Apache Avro is a language-neutral data serialization system. The project was created by Doug Cutting to address the major downside of Hadoop Writables: lack of language portability [see Hadoop IO]. Having a data format that can be processed by many languages makes it easier to share datasets with a wider audience.

Avro data is described using a language-independent schema(模式). Schemas are usually written in JSON, and data is usually encoded using a binary format.

Geting start

This section based on Apache Avro™ Getting Started (Java).

Defining a schema

Avro schemas are defined using JSON. Schemas are composed of primitive types (null, boolean, int, long, float, double, bytes, and string) and complex types (record, enum, array, map, union, and fixed).

Let's start with a simple schema example, user.avsc:

{"namespace": "example.avro",
 "type": "record",
 "name": "User",
 "fields": [
     {"name": "name", "type": "string"},
     {"name": "favorite_number",  "type": ["int", "null"]},
     {"name": "favorite_color", "type": ["string", "null"]}
 ]
}

This schema defines a record representing a hypothetical user. (Note that a schema file can only contain a single schema definition.) At minimum, a record definition must include its type, a name, and fields. Fields are defined via an array of objects, each of which defines a name and type; The type attribute of a field is another schema object, which can be either a primitive or complex type.

Serializing and deserializing

Let's create some users, serialize them to a data file on disk, and then read back the file and deserialize the users objects.

Creating users

First, we use a Parser to read our schema definition and create a Schema object.

Schema schema = new Schema.Parser().parse(new File("user.avsc"));

Using this schema, let's create some users.
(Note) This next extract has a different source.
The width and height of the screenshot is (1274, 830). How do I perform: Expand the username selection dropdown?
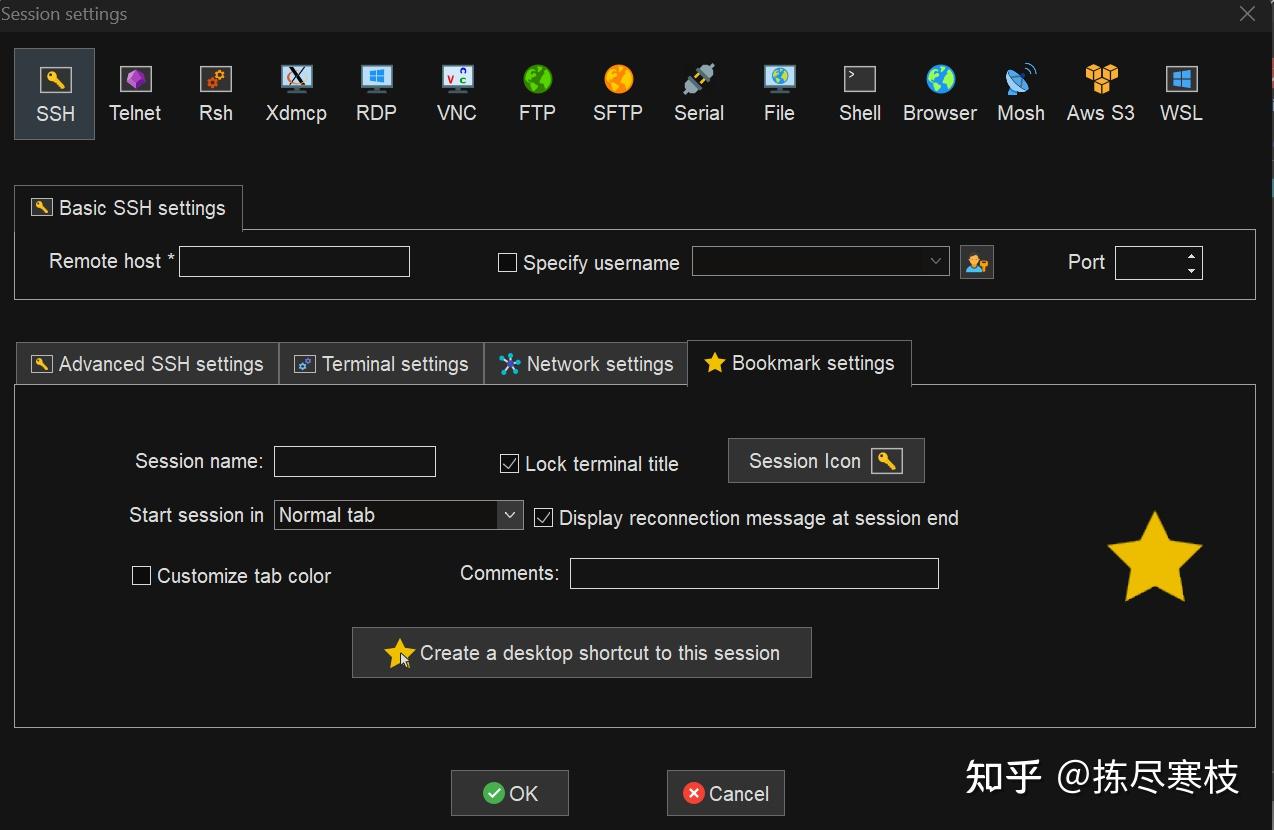pos(937,261)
GenericRecord user1 = new GenericData.Record(schema);
user1.put("name", "Alyssa");
user1.put("favorite_number", 256);
// Leave favorite color null

GenericRecord user2 = new GenericData.Record(schema);
user2.put("name", "Ben");
user2.put("favorite_number", 7);
user2.put("favorite_color", "red");

We use GenericRecords to represent users. GenericRecords uses the schema to verify that we only specify valid fields. If we try to set a non-existent field (e.g., user1.put("favorite_animal", "cat")), we'll get an AvroRuntimeException when we run the program.
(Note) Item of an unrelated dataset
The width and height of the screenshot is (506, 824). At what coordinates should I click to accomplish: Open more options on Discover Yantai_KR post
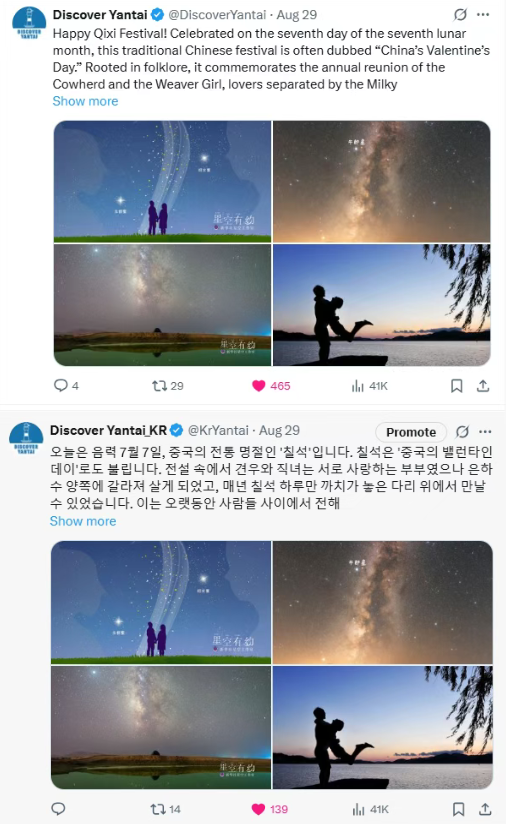coord(485,431)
Note that we do not set user1's favorite color. Since that record is of type ["string", "null"], we can either set it to a string or leave it null; it is essentially optional.

Serializing

Now that we've created our user objects, we use generic readers and writers to serialize and deserialize them.

First we'll serialize our users to a data file on disk.
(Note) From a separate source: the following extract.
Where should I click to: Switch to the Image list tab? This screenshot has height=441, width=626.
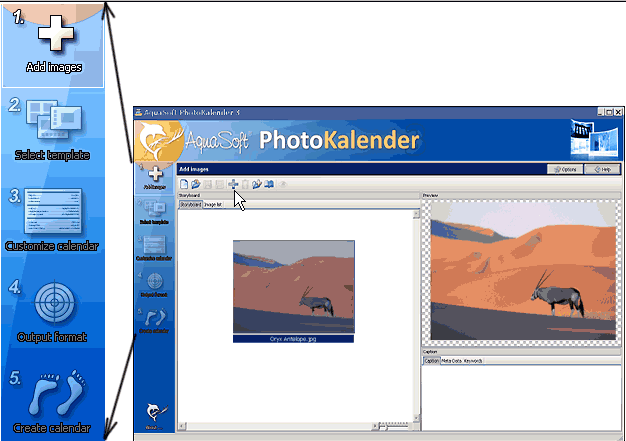pyautogui.click(x=214, y=204)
// Serialize user1 and user2 to disk
File file = new File("users.avro");
DatumWriter<GenericRecord> datumWriter = 
    new GenericDatumWriter<GenericRecord>(schema);
DataFileWriter<GenericRecord> dataFileWriter = 
    new DataFileWriter<GenericRecord>(datumWriter);
dataFileWriter.create(schema, file);
dataFileWriter.append(user1);
dataFileWriter.append(user2);
dataFileWriter.close();

We create a DatumWriter, which converts Java objects into an in-memory serialized format. GenericDatumWriter requires the schema both to determine how to write the GenericRecords and to verify that all non-nullable fields are present.

We also create a DataFileWriter, which writes the serialized records, as well as the schema, to the file specified in the dataFileWriter.create call. We write our users to the file via calls to the dataFileWriter.append method. When we are done writing, we close the data file.

Deserializing

Finally, we'll deserialize the data file we just created.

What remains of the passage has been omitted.